Visionary is a revolutionary mobile app that allows the visually impaired to better interact with their world.
Visionary provides easy to use, accessible controls in a simple and clean UI.
Users have the option to select an image from their camera roll or take a new image with their camera.
Visionary allows users to upload images and will generate a text description of the image.
Visionary also allows users to understand the objects contained in a scene using object detection.
Text OCR is used to allow users to upload images of text, and Visionary reads the output out loud.

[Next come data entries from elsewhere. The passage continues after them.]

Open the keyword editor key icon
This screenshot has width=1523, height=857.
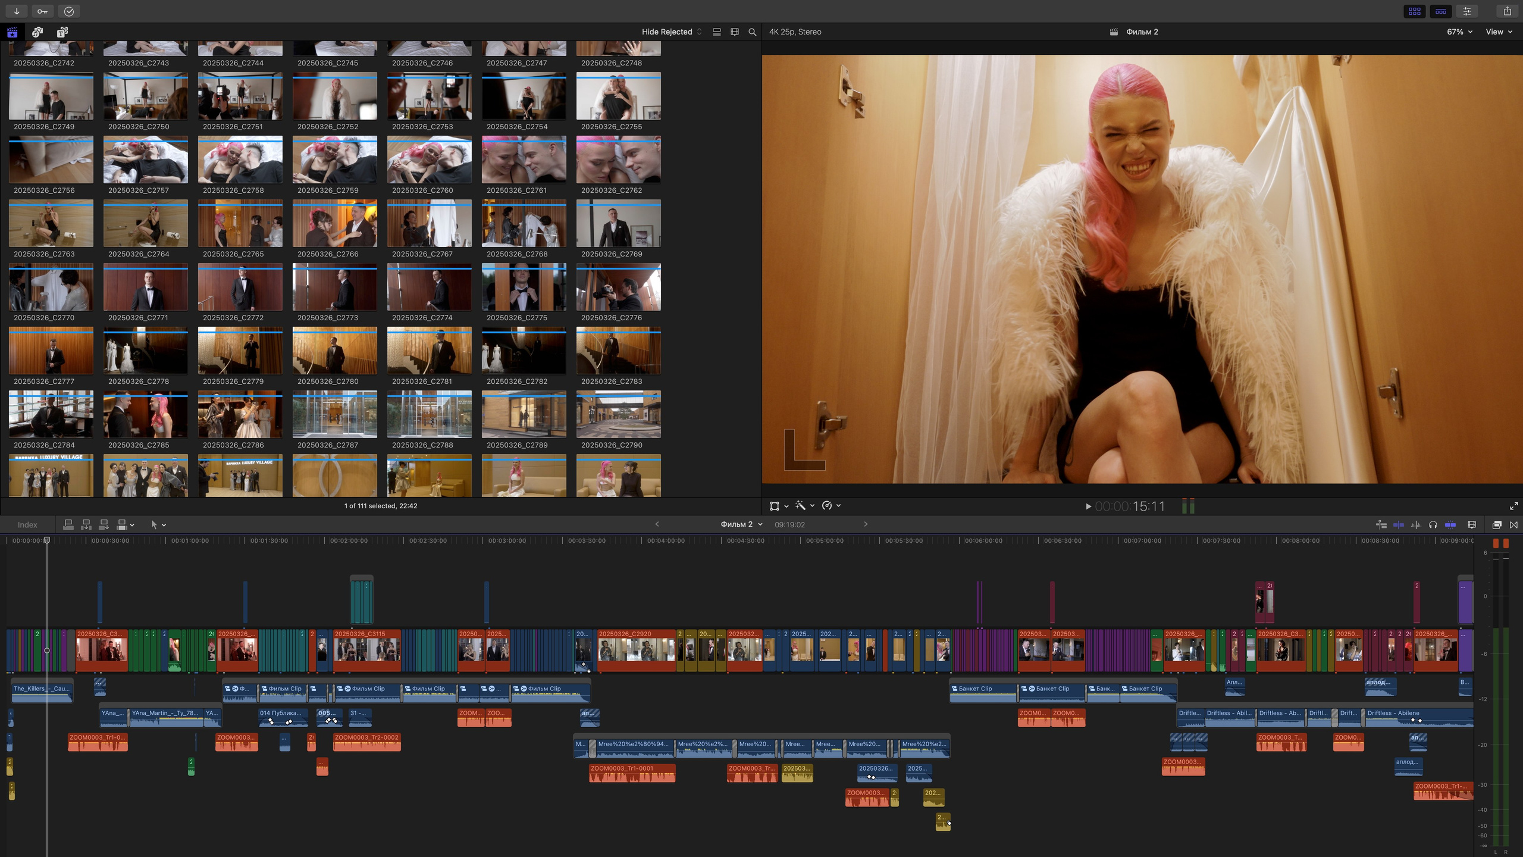pyautogui.click(x=42, y=11)
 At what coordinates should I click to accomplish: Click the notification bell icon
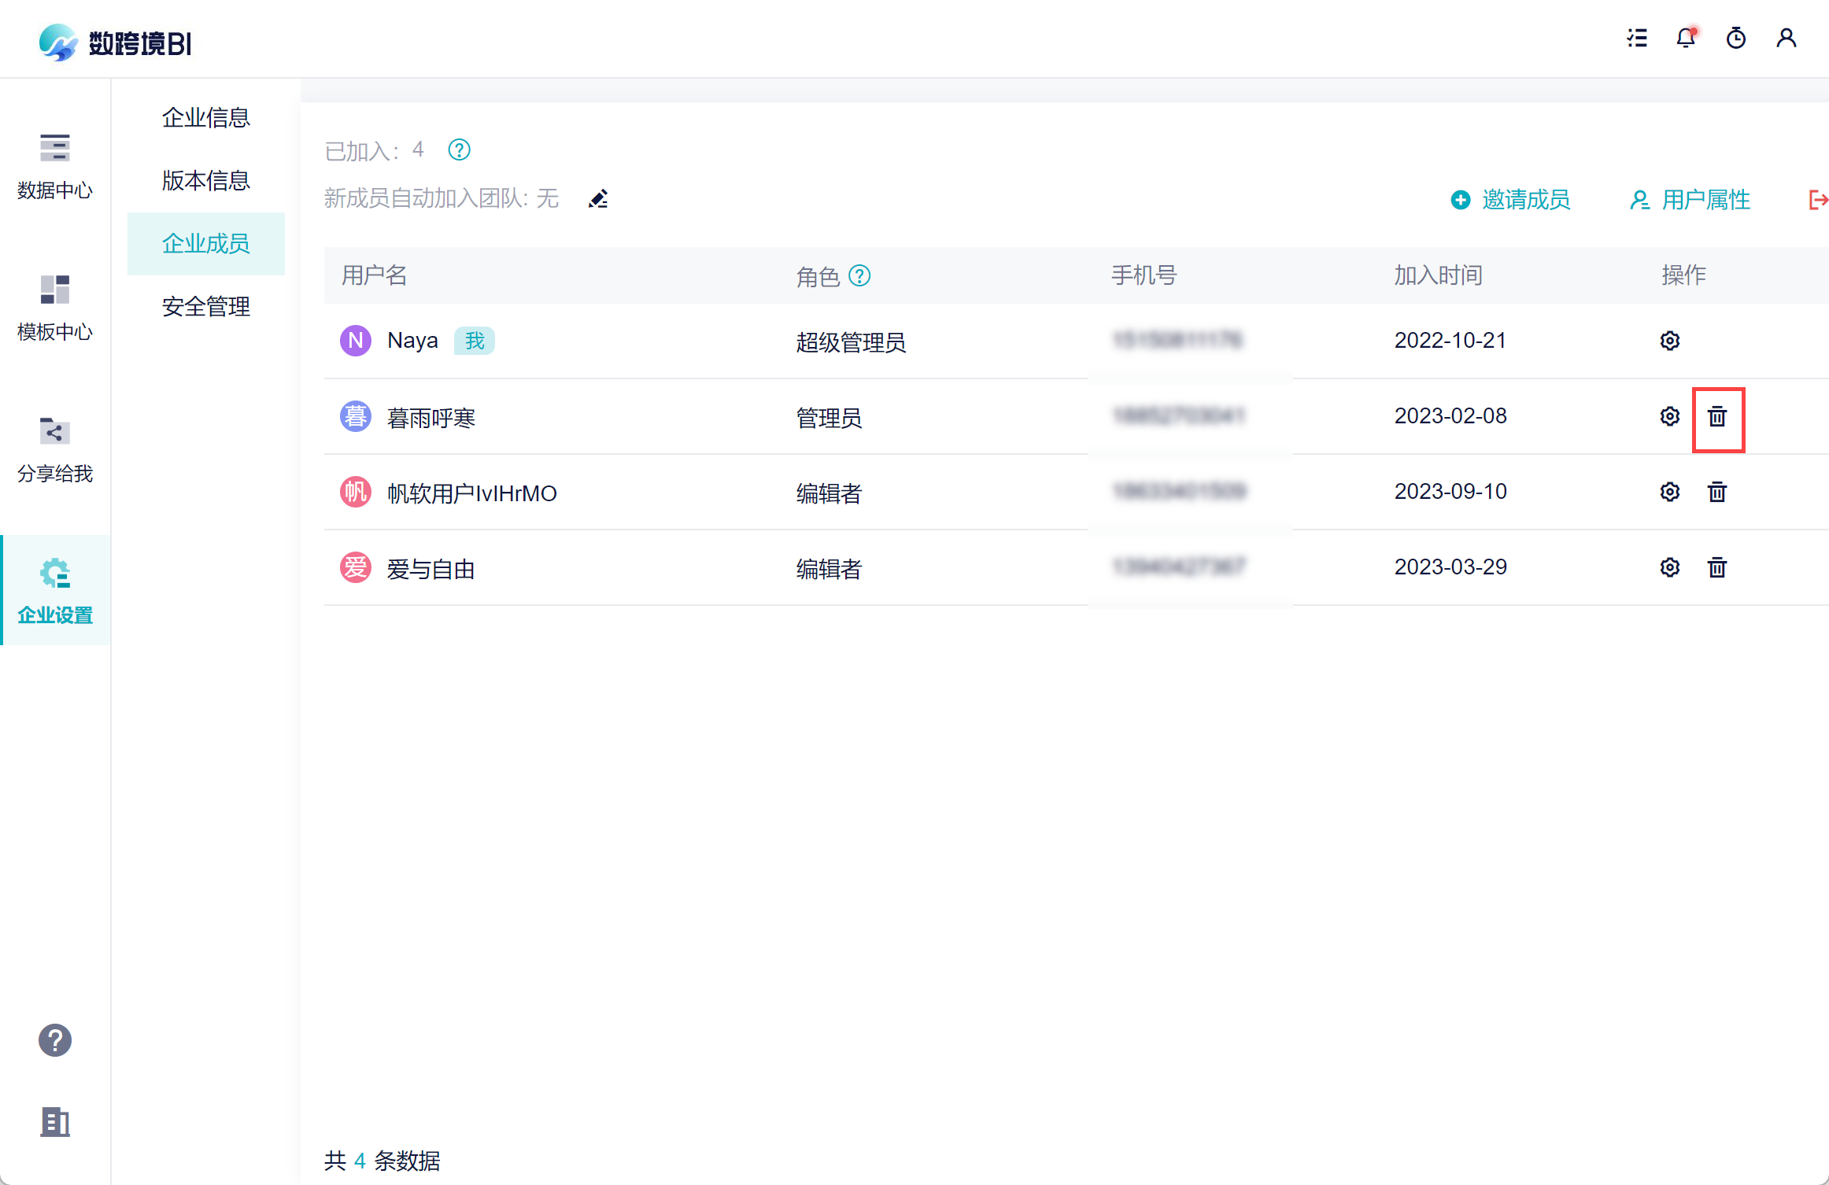pyautogui.click(x=1685, y=38)
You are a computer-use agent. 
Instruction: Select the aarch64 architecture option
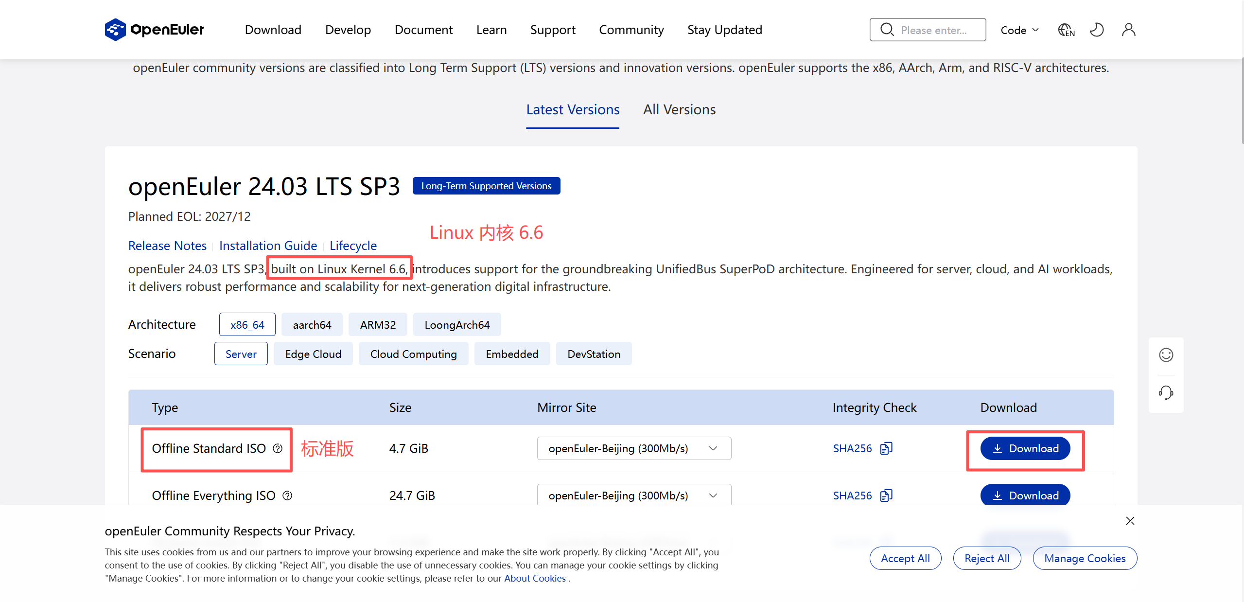[312, 325]
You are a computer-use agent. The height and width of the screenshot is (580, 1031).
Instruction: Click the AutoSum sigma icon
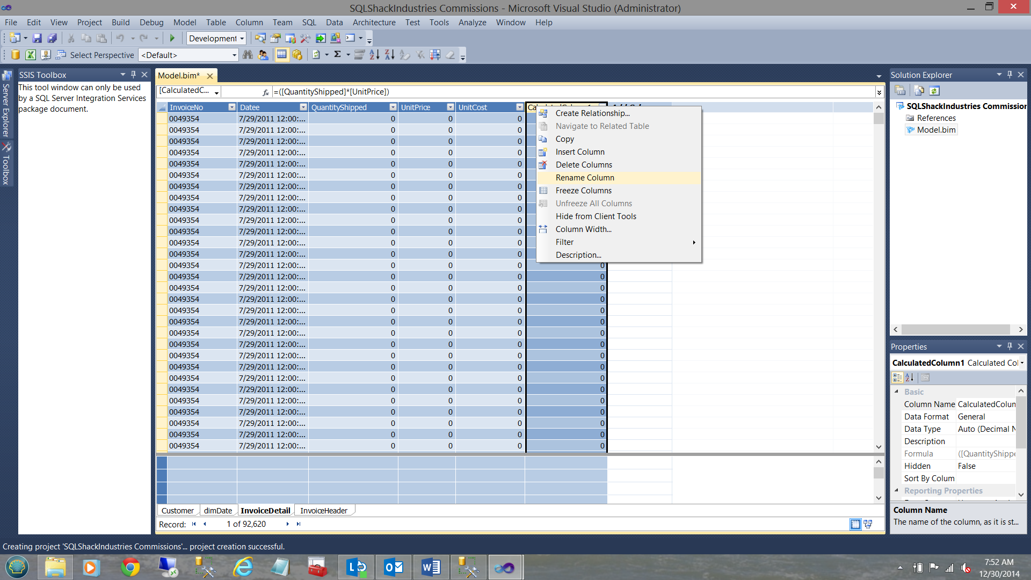pos(337,55)
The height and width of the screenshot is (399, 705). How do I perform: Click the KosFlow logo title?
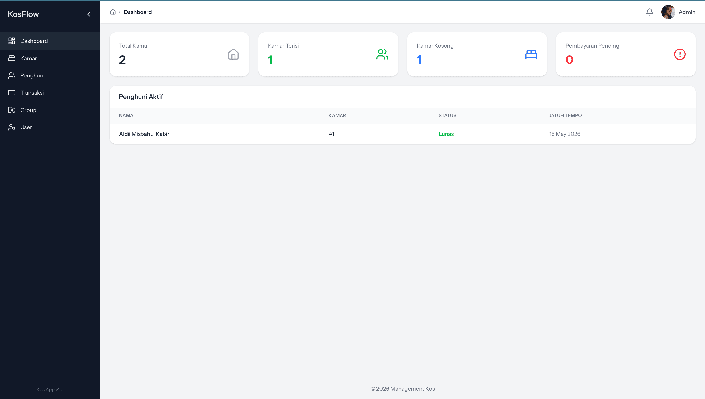coord(23,14)
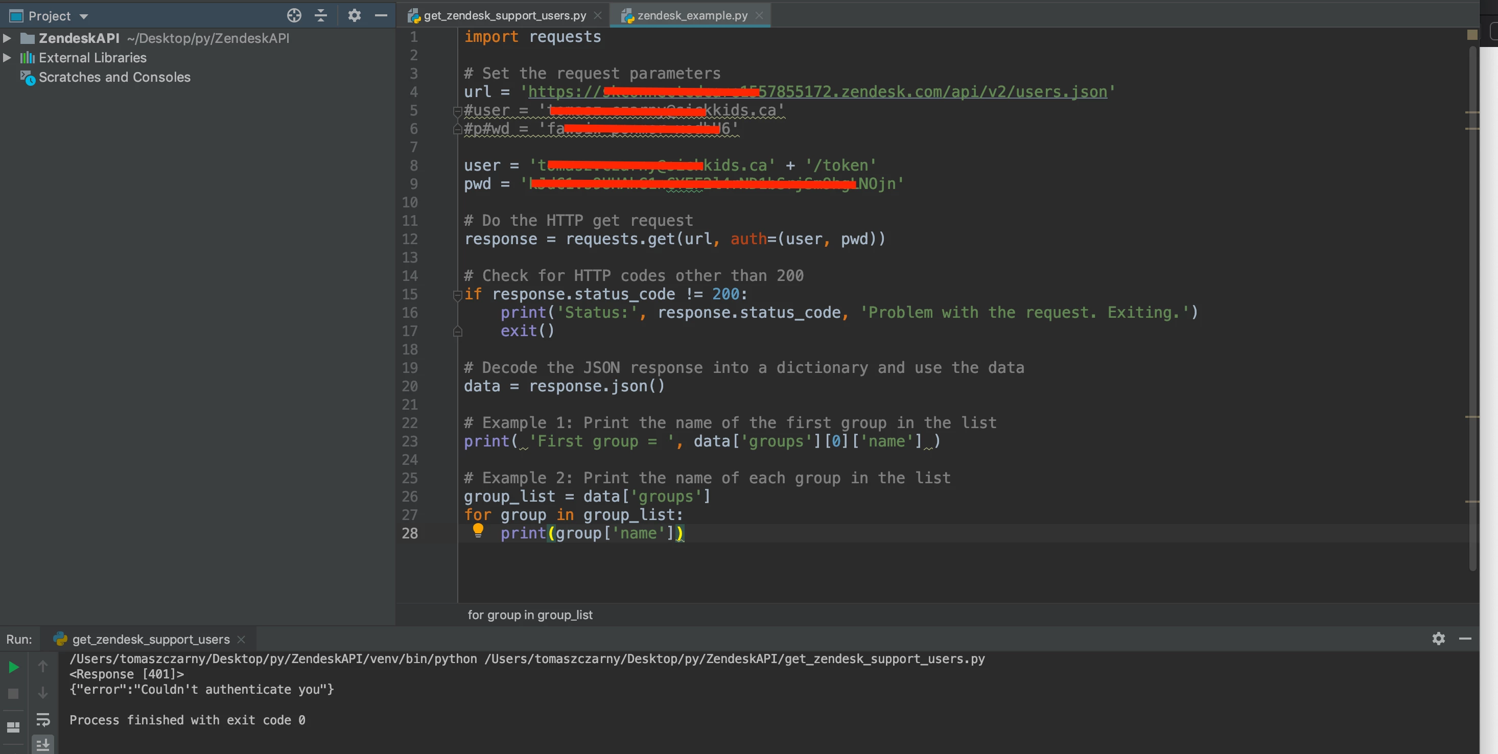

It is estimated that over 36 million people around the world are blind and 216 million are severely visually impaired. However, with the groundbreaking, bleeding-edge technology that is currently being developed and researched today, we were inspired to make bleeding-edge research into a practical and novel app that helps the visually impaired navigate the world. Thus, we developed Visionary, a revolutionary mobile app that provides the visually impaired with an easy to navigate tool that gives them insights into the visual world.
What it does
The application’s landing page guides the user to three different menus that have easily accessible functionalities. The app steps the user through each element in the page through audio instructions. The three main functionalities of our app include Text OCR (converting images of text into audio of the text that is spoken out loud), Object Detection (recognizing the objects present in the image), and Image Captioning (generating a sentence to describe a particular image or scene). For each functionality, the user is able to take images with their phone or select images from their photo gallery to perform Text OCR and computer vision algorithms. Our video provides an example of Visionary being utilized in the real world to assist the visually impaired.
How we built it
To implement the machine learning aspect of our application, we combined computer vision using the Keras library and Natural Language Processing, trained our machine learning model on a huge data set in order to recognize common objects, and deployed the functionality to a Flask server API. In order to feature object detection on our app, we used computer vision libraries, tflite, and mobilenet to recognize the setting and set an overall description of the user's surroundings through the objects detected. Finally, to combine all these technologies together on a nice user interface, we used flutter to build our mobile app and design it to be accessible to blind individuals.
Challenges we ran into
- Developing the machine learning models used in the application
- We face many issues with Keras, TensorFlow, and integration models in the Flutter application
- Our machine learning model was complex and had multiple components involved, so rather than converting the model to TF-Lite form, we created a flask API server to handle the machine learning algorithms developed.
Accomplishments that we're proud of
We are very proud of our successful creation of the Flask server to resolve errors regarding combining ML algorithms with the Flutter mobile app. Additionally, we are proud of getting our image captioning to work considering the fact that it is a cutting edge technology that we were able to apply in a useful and applicable manner.
What we learned
We learned how to better integrate ML models with Flutter and TensorFlow. Additionally, we learned how to combine Computer Vision technologies with Natural Language Processing. We also learned how to use Flask to use an API that we can access from Flutter. Finally, we gained a deeper understanding of how Flutter works.
What's next for Visionary
We plan to expand our application to a wider audience not only in the U.S., but internationally as well, in order to advance accessibility for the visually impaired around the world. We also plan on adding more advanced functionalities, such as piecing together information from object detection and image captioning to create more complex and sophisticated image descriptions. Additionally, we plan to train our image caption network on a larger dataset to improve performance.